FAYETTEVILLE, Ark. — Eric Musselman emerged from Tuesday afternoon’s Arkansas practice and was near-instantly greeted by a quartet of coeds who were all too eager to say hello.
“Coach Muss, can we get a selfie?” one of them asked.
The most popular man on campus of course obliged. As he crossed Nolan Richardson Drive, which separates Bud Walton Arena from the Razorbacks’ Basketball Performance Center, Musselman approached the student encampment that was nearing 200 tents, with dozens more to be set up in the hours to come.
Another student shouts, “What’s up, Muss?”
In a span of two minutes, he gladly takes almost a dozen more pictures. Excitable students in winter hats manifest from their tents, one of them clutching an air mattress, others clinging onto pillows and donning blankets.

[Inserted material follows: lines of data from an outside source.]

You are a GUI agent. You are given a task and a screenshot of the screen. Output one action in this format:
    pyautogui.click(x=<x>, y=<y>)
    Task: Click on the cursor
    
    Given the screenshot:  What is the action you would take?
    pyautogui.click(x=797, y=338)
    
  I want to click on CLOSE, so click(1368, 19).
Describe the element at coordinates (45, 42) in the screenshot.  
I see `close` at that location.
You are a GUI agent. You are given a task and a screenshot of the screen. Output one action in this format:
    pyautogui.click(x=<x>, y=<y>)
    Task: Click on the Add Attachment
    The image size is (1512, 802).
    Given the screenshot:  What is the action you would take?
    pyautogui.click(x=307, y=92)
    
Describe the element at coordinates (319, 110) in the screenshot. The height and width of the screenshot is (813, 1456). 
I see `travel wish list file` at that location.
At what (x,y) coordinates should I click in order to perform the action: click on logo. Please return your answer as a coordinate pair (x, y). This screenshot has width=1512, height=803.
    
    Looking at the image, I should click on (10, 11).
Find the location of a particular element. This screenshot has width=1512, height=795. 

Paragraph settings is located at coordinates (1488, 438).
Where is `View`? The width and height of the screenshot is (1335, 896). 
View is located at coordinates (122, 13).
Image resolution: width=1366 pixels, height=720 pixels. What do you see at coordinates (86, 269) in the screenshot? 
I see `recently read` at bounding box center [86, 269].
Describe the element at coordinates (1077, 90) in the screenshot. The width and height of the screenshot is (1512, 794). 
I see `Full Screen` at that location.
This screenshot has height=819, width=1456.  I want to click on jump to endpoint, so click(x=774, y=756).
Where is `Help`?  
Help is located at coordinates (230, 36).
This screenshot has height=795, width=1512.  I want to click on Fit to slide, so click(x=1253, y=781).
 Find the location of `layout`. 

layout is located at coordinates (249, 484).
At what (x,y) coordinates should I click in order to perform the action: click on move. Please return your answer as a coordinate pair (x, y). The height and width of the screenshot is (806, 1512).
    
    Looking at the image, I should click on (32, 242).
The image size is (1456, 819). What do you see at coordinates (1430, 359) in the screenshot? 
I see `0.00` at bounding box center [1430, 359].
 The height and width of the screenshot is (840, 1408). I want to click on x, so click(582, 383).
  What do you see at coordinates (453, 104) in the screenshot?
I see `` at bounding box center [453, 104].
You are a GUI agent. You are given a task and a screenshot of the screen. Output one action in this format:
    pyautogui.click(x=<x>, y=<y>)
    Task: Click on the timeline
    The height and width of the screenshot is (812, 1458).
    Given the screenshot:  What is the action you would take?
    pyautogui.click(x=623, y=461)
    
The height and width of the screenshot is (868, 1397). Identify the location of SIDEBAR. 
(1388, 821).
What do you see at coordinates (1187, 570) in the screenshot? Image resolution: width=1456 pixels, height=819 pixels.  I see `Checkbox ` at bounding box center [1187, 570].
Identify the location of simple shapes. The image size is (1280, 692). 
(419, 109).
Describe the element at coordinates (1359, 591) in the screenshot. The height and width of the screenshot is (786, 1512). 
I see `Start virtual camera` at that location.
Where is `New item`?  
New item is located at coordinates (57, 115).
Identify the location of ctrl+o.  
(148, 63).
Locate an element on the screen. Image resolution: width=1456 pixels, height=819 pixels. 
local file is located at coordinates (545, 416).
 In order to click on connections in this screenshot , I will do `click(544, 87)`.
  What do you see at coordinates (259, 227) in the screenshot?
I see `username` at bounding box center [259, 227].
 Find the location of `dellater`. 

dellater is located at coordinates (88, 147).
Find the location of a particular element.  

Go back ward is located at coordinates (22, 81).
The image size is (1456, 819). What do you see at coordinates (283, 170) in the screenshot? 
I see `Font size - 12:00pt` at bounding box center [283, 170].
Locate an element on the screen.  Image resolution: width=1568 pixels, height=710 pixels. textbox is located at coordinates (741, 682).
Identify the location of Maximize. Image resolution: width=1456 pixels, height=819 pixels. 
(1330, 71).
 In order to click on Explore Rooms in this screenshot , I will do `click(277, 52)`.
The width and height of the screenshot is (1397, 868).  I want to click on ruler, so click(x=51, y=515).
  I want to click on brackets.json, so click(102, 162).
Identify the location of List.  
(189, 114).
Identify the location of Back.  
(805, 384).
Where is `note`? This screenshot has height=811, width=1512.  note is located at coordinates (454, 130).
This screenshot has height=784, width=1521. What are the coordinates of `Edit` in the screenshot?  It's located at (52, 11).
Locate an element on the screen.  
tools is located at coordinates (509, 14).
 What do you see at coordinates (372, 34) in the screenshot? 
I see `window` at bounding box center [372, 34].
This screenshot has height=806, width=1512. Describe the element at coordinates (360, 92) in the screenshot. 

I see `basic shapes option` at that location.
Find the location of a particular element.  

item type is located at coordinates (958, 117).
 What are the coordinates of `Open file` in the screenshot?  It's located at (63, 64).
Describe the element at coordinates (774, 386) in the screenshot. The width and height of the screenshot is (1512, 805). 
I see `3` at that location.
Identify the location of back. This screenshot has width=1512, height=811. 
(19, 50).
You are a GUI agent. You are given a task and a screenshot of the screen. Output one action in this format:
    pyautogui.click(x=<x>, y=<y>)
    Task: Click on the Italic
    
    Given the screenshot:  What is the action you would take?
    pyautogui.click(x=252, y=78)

Some scramble for a quick photo. One student walks by me, making a desperate phone call to her friend: “Girl, you better get through here quick. Muss is takin’ pictures.”
As he turns to walk into the basketball building, a voice from 20 feet away yells, “Muss! Catch!”
A football is incoming.
They are most definitely ready in Fayetteville.
This week has ushered in the inaugural ACC/SEC Challenge, which has replaced the Big Ten/ACC Challenge. Tonight, we get to see two teams that helped define college basketball’s second-greatest decade, the 1990s: No. 7 Duke at Arkansas from Bud Walton Arena.
I landed on Tuesday and took in Arkansas’ practice inside the Basketball Palace of Mid-America. They’ve already draped white “BEAT DUKE” rally towels on the seats. In this the 30th-season anniversary of Arkansas’ only national championship — beating Duke in the title game back in 1994 — I was told legendary Razorbacks coach Nolan Richardson will be in the house Wednesday night, his first regular-season appearance at an Arkansas game since 2019. The place is going to be electric.